▶ What to do:
Every line from the line containing "RIVOCO OÜ (269, 364)" through the final line below is to be repeated exactly; no other line is.

Collected data
::::::::

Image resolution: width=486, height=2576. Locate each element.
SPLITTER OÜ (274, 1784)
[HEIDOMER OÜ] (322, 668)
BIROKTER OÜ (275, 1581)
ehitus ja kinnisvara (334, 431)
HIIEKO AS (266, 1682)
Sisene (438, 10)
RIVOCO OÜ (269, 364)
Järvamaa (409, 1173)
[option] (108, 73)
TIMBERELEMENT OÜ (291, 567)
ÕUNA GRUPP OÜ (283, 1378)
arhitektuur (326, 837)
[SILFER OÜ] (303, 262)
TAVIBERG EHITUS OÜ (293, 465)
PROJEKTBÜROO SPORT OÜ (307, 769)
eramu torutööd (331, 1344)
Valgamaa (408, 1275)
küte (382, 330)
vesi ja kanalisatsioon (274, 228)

::::::::

▶ Response:
RIVOCO OÜ (269, 364)
Järvamaa (409, 1173)
[option] (108, 73)
TIMBERELEMENT OÜ (291, 567)
ÕUNA GRUPP OÜ (283, 1378)
arhitektuur (326, 837)
[SILFER OÜ] (303, 262)
TAVIBERG EHITUS OÜ (293, 465)
PROJEKTBÜROO SPORT OÜ (307, 769)
eramu torutööd (331, 1344)
Valgamaa (408, 1275)
küte (382, 330)
vesi ja kanalisatsioon (274, 228)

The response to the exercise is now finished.